How to check for float('nan') in Python?

Question

In some data I am processing I am encountering data of the type float, which are filled with 'nan', i.e. float('nan').

However checking for it does not work as expected:

float('nan') == float('nan')
>> False

You can check it with math.isnan, but as my data also contains strings (For example: 'nan', but also other user input), it is not that convenient:

import math
math.isnan(float('nan'))
>> True
math.isnan('nan')
>> TypeError: must be real number, not str

In the ideal world I would like to check if a value is in a list of all possible NaN values, for example:

import numpy as np
if x in ['nan', np.nan, ... ]:
    # Do something
    pass

Now the question: How can I still use this approach but also check for float('nan') values? And why equals float('nan') == float('nan') False

Answer 1

pandas isnull (or opposite notnull) handles all the exceptions math.isnan and np.isnan do not, such as strings and None.

import pandas as pd
for x in [float('nan'), 'nan', np.NaN, None, 'None', '']:
    pd.isnull(x)

True
False
True
True
False
False

Note pandas is a large import, but if you're already using it (which you may well be if you're doing a lot of data processing), it's handy.

Answer 2

Why not just wrap whatever you pass to math.isnan with another float conversion? If it was already a float (i.e. float('nan')) you just made a "redundant" call:

import math

def is_nan(value):
    return math.isnan(float(value))

And this seems to give your expected results:

>>> is_nan(float('nan'))
True
>>> is_nan('nan')
True
>>> is_nan(np.nan)
True
>>> is_nan(5)
False
>>> is_nan('5')
False

---

This will still raise a ValueError for non-numeric (except 'nan') strings. If that's a problem, you can wrap with try/except. As long as the float conversion worked, there is no reason for isnan to fail. So we are basically catching non-numeric strings that my fail the float conversion:

def is_nan(value):
    try:
        return math.isnan(float(value))
    except ValueError:
        return False

Any non-numeric string is surely not a NaN value so return False.

Answer 3

You can check for NaN value like this,

 def isNaN(num):
    if num == 'nan':
        return True
    return num!= num 

Answer 4

It's very pedestrian, and a bit ugly, but why not just do the following?

import math
import numpy as np

if math.isnan(x) or x in ['nan', np.nan, ... ]:
    # Do something
    pass

I want to recommend a Yoda expression but haven't quite worked it out yet.

If you want to sweep everything under the carpet put it in a lambda or function.

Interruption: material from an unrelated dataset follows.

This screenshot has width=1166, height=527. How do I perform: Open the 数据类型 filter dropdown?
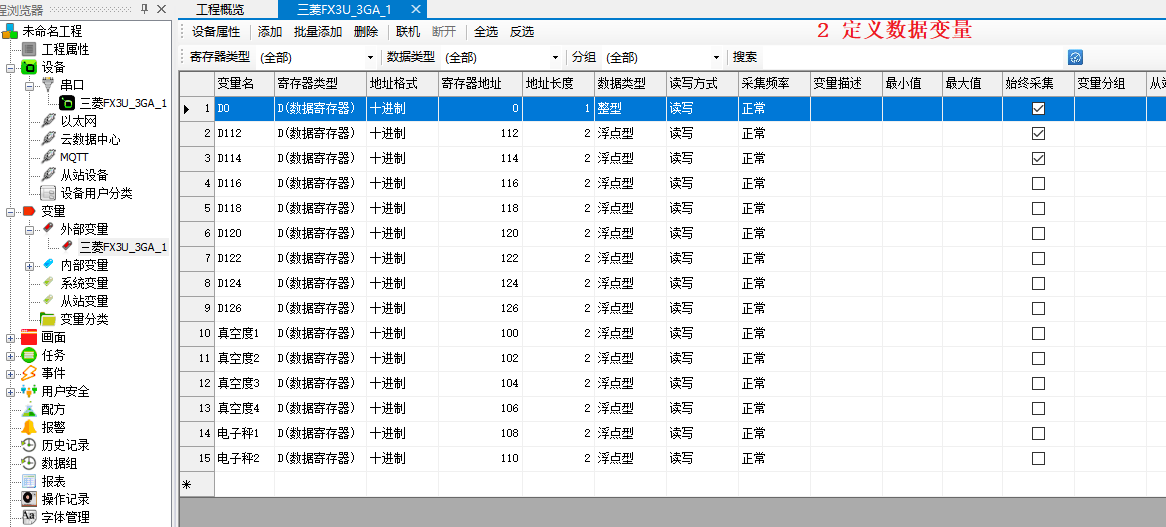coord(554,58)
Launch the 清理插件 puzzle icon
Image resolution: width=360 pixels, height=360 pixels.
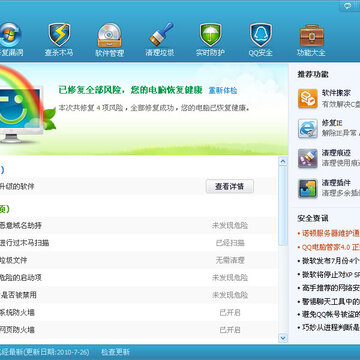308,189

Following on from https://stackoverflow.com/a/64090763/1021819, you can try to get the iterator to evaluate any in a lazy fashion. The problem then is that if none of the first conditions evaluates to True then the math.isnan() call is executed and can still throw the TypeError. If you evaluate lazily you can guard the math.isnan() call with a type check against str:

fn_list_to_check=[
    lambda x: x in ['nan', np.nan, ... ],
    lambda x: not isinstance(x, str),
    lambda x: math.isnan(x)
    ]

if any(f(x) for f in fn_list_to_check):
    # Do something
    pass

Note the absence of square list brackets in the any i.e. any() not any([]) (who knew?).

I think it's quite brilliant but equally as ugly - choose your poison.

For the second part of the question (why float('nan') != float('nan')), see

What is the rationale for all comparisons returning false for IEEE754 NaN values?